THE DREAM OF PERSONAL FLIGHT
/
If you’ve ever thought it would be amazing to be able to rocket through the sky like Iron Man, have a look at the new video featuring “Jetman” Yves Rossy. Through many different variations and test models over the past twenty years, Rossy has developed his own combination jet pack and flying wing that allows him to do incredible things in the air. I’m very jealous, even though if I were to try out his jet pack my flight suit would need a heavy duty Depends. Just for fun, you should also check out his “race” with a rally car for the BBC show Top Gear.
For now, Rossy’s system does have some drawbacks: it weighs about 120 pounds, has to be launched in the air (he drops from a plane or helicopter like a skydiver) and requires a parachute to land. Nonetheless, it’s impressive as hell, and we know that when innovative ideas capture mainstream attention they can quickly undergo dramatic improvements. Maybe within another ten years the current limitations will be overcome and the world will see a personal flying suit capable of take-off and landing. Then what will Tony Stark do to keep ahead?

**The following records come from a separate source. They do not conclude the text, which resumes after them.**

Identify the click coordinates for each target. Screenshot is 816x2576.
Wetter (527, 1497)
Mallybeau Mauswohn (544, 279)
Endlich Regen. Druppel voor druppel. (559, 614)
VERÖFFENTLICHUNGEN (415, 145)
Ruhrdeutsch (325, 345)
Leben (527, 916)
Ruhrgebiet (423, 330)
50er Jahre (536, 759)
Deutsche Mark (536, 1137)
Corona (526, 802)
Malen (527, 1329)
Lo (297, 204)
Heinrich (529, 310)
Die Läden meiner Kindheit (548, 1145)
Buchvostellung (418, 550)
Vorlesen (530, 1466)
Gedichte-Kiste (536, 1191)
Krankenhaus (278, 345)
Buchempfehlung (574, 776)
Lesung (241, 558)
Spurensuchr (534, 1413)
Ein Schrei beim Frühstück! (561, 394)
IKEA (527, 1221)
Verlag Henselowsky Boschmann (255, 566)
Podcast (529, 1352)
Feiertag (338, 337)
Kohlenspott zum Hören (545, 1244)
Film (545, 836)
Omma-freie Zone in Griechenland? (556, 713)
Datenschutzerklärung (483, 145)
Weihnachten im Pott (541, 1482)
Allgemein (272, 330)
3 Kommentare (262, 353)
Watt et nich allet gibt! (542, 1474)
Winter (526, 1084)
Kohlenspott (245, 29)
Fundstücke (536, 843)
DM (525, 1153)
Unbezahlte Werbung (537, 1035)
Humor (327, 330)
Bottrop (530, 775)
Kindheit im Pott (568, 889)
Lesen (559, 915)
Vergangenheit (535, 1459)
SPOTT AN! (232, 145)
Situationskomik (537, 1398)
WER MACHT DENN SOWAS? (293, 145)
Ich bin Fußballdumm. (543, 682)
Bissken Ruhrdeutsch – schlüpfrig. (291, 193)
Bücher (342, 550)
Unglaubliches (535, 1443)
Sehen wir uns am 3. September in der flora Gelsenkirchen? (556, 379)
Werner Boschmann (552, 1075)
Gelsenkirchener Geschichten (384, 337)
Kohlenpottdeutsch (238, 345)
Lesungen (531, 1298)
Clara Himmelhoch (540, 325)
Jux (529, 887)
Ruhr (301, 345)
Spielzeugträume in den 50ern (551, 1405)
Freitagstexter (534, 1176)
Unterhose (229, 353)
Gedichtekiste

Individual human flight has been a dream for thousands of years and a regular feature of science fiction. Most often, writers have dodged many of the technical hurdles by placing the characters in low-gravity or zero gravity environments, like small moon-planets or orbital habitats, with mechanically-assisted muscle to flap wings or small steam-powered rockets to provide forward momentum. Such systems are rarely used for practical purposes like an everyday commute. They’re for recreation or competitive sport. But it’s interesting to speculate what it would be like if the personal jet pack came into common use.
It could solve a lot of parking problems.
Hard to say if it would help with traffic congestion, though. Instead of left and right traffic lanes, I expect we’d have an upper and lower stream of flyers. Cross streets could eliminate the need for traffic lights by also using three dimensions: requiring each street (or flight path) to be restricted to a specific altitude, possibly marked by wide horizontal stripes painted on each of the buildings flanking it. Less terrifying would be a requirement for flyers to travel well above the highest buildings in a minimal number of lanes that could be marked by towers mounted on buildings or balloons tethered to them (high wind days, rainstorms, and blizzards might ground everyone, but storms already screw up our commutes).
Needless to say, commuters wouldn’t be travelling at the 200 km/h that Yves Rossy does. There isn’t an insurance company in the world that wouldn’t collapse into a quivering puddle of jelly at that prospect. Air pollution might be worse than it already is. Taxi drivers would become all but extinct (catering only to those afraid to fly, or otherwise not airworthy). Police chases would be nothing less than aerial choreography. Office workers with slippery briefcase handles could be inadvertent killers. Pigeons and gulls would become Public Enemy #1.
In truth, I don’t expect any of this to happen via jet pack technology. Too many drawbacks. We won’t become a species of individual flyers until someone discovers the secret of antigravity, and whether that will happen in our lifetimes, or ever, is anybody’s guess.
If it does, I’ll buy you a coffee in the fly-thru lane.